%%
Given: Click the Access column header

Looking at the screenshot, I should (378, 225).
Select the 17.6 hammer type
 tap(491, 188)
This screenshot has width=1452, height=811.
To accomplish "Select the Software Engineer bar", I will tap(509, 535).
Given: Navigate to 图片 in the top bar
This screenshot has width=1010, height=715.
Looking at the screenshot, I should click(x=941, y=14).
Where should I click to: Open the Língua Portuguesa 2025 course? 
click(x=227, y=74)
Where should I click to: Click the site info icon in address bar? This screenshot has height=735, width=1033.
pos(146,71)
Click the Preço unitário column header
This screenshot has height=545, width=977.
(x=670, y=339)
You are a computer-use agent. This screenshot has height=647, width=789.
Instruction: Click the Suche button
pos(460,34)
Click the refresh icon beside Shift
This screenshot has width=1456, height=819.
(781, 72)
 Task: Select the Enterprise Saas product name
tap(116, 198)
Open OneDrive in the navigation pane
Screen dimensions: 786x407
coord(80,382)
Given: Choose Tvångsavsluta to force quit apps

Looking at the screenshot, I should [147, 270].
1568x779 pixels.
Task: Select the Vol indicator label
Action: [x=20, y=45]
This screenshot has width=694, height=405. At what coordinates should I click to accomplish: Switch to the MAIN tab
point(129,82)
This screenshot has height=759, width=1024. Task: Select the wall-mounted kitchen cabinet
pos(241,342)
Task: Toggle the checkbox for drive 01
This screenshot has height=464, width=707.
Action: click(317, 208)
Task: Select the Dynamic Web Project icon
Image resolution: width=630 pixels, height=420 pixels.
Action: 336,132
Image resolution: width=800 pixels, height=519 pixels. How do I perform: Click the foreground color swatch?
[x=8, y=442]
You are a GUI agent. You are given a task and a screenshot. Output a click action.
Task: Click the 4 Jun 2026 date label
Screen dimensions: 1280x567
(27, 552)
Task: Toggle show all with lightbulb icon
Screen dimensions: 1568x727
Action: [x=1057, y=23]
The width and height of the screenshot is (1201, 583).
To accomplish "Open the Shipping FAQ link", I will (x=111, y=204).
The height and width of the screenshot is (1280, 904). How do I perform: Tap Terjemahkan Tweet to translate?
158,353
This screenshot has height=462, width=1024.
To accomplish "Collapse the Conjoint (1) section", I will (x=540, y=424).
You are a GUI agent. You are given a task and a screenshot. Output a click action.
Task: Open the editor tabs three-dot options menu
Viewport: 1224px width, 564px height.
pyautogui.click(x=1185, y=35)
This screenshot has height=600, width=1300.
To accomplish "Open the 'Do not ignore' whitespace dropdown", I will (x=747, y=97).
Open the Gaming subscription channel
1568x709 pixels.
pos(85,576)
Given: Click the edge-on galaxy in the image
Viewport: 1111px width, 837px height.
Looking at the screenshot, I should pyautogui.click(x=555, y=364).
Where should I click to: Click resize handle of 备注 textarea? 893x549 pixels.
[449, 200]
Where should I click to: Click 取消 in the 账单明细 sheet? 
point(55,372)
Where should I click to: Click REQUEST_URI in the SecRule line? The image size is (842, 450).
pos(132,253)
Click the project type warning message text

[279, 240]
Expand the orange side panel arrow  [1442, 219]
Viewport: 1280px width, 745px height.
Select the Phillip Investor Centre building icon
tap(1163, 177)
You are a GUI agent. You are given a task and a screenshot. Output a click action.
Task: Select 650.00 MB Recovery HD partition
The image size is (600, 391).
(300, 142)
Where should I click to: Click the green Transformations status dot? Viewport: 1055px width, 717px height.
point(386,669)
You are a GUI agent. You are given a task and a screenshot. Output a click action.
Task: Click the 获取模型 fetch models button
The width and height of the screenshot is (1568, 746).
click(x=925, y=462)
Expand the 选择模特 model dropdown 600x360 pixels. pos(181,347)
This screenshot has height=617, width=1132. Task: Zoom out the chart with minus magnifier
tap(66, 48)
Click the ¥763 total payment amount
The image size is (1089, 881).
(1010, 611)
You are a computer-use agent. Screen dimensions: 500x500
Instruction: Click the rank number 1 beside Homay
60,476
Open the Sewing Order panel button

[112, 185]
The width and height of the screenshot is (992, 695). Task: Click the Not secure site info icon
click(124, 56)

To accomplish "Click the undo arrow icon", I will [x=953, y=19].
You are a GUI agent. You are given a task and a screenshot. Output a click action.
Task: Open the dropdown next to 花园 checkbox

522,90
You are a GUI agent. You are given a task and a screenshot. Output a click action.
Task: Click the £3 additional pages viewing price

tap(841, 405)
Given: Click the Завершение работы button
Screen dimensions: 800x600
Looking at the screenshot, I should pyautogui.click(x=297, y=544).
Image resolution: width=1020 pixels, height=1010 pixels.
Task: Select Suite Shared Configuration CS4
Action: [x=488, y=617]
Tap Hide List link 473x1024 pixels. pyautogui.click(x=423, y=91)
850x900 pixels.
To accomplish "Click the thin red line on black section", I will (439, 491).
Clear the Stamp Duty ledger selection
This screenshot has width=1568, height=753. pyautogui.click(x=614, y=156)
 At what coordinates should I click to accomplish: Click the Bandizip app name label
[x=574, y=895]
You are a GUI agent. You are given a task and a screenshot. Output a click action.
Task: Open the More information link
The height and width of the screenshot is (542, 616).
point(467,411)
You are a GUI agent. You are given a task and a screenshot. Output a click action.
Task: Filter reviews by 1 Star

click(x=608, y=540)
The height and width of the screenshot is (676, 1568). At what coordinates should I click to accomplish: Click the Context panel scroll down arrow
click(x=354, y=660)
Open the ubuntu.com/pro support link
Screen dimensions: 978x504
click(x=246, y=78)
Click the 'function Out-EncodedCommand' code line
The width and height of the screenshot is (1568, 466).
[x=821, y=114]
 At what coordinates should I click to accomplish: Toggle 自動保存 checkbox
%%
■ WHAT YOU HAVE TO DO ■
If a line in the entries above contains "Toggle", report it.

■ REPLY TO THE EXERCISE ■
Task: Toggle the checkbox for drive 01
Task: Toggle show all with lightbulb icon
 At what coordinates should I click to accomplish: Toggle 自動保存 checkbox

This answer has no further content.